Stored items
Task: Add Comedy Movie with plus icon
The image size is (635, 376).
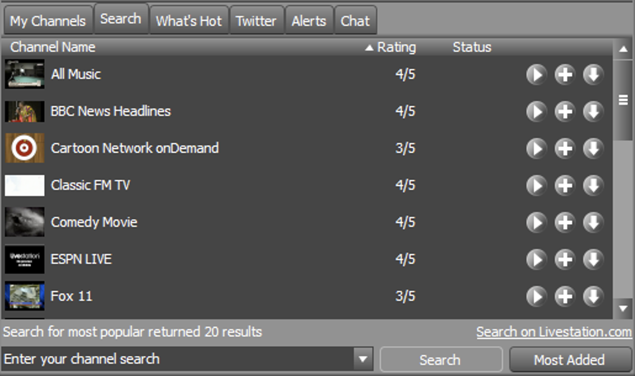Action: [x=565, y=222]
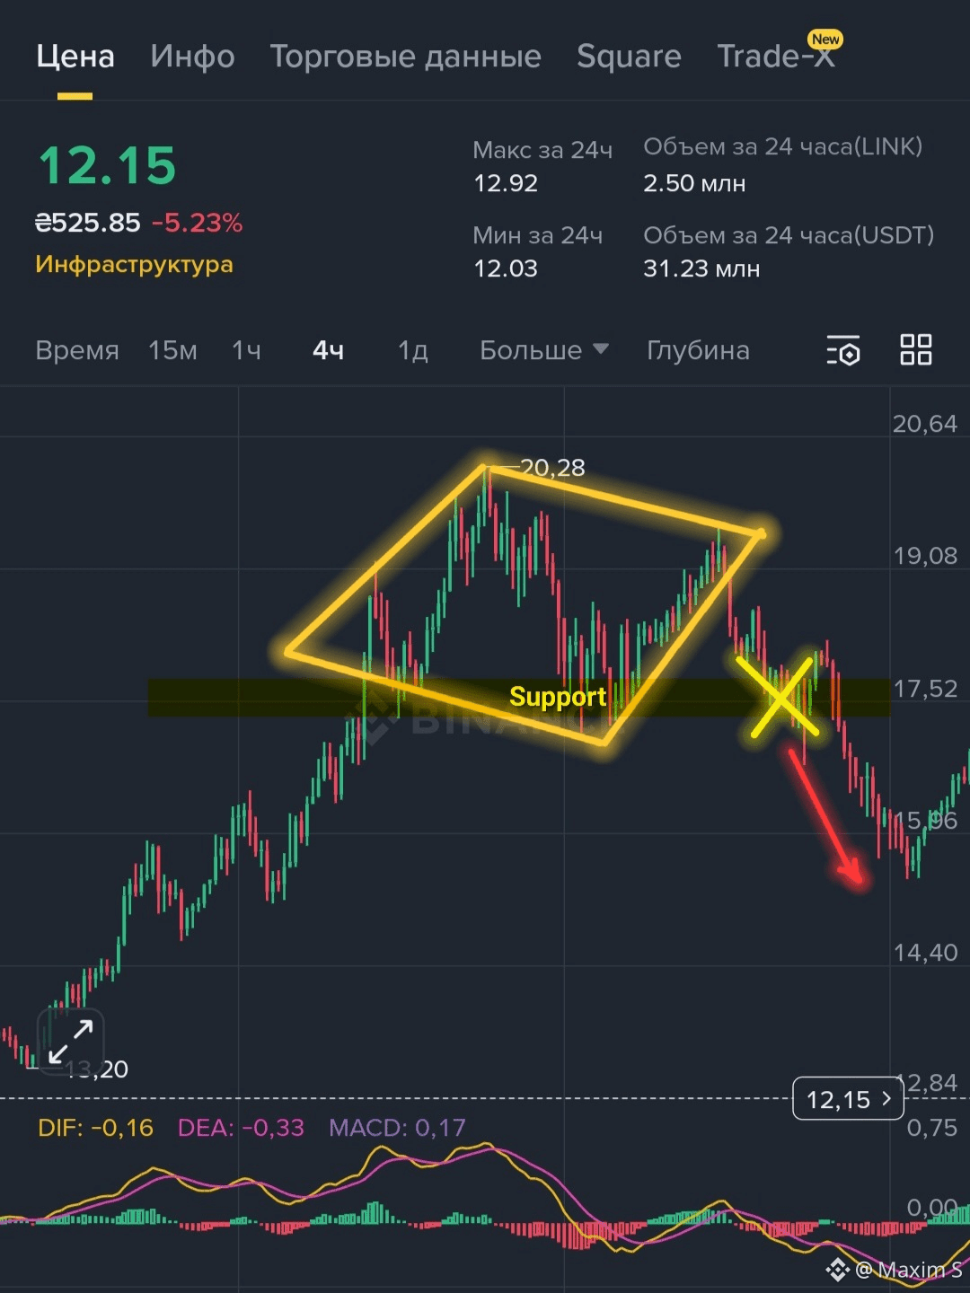Tap the chevron in the 12,15 price tag
Image resolution: width=970 pixels, height=1293 pixels.
tap(887, 1098)
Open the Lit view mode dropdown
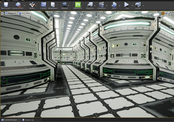 [21, 13]
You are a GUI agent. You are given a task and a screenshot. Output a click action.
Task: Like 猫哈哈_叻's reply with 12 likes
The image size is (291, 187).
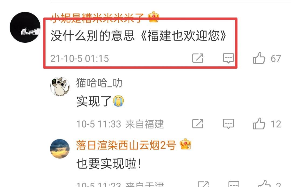(x=259, y=124)
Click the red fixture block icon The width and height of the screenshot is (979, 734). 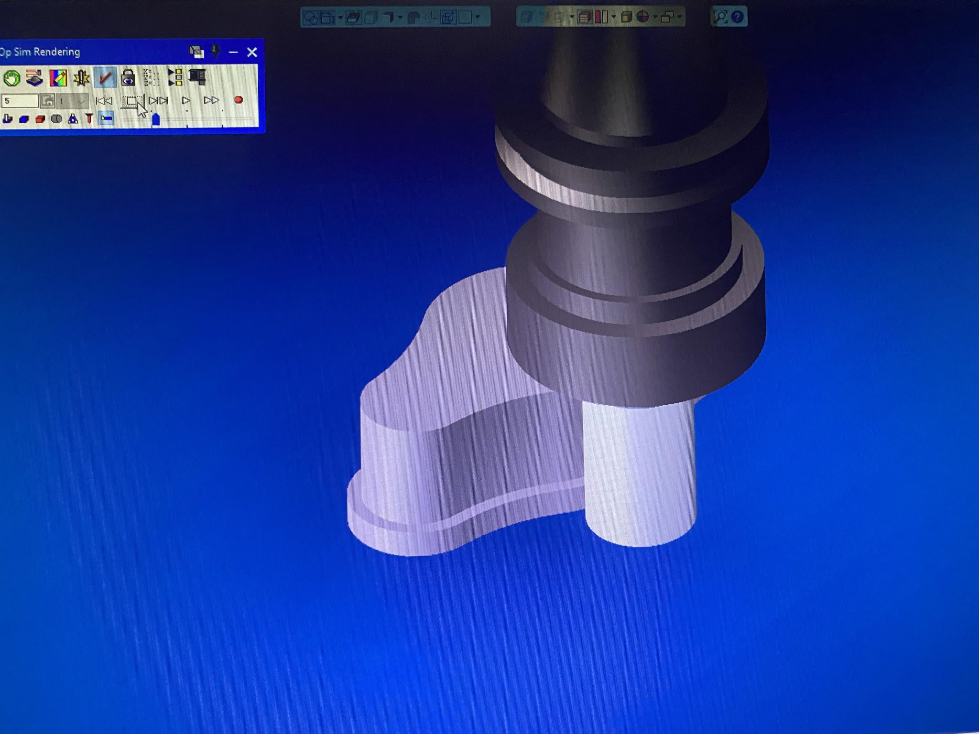pos(40,119)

Activity
Take the lines from the first line of the entries through the line with "Task: Like 猫哈哈_叻's reply with 12 likes", inclusive, and give them again exactly, minus any pictures.

Solution to this exercise
Task: Add Comedy Movie with plus icon
The image size is (635, 376).
Action: [x=565, y=222]
Tap the chevron in the 12,15 price tag
Image resolution: width=970 pixels, height=1293 pixels.
tap(887, 1098)
Open the Lit view mode dropdown
 [21, 13]
You are a GUI agent. You are given a task and a screenshot. Output a click action.
Task: Like 猫哈哈_叻's reply with 12 likes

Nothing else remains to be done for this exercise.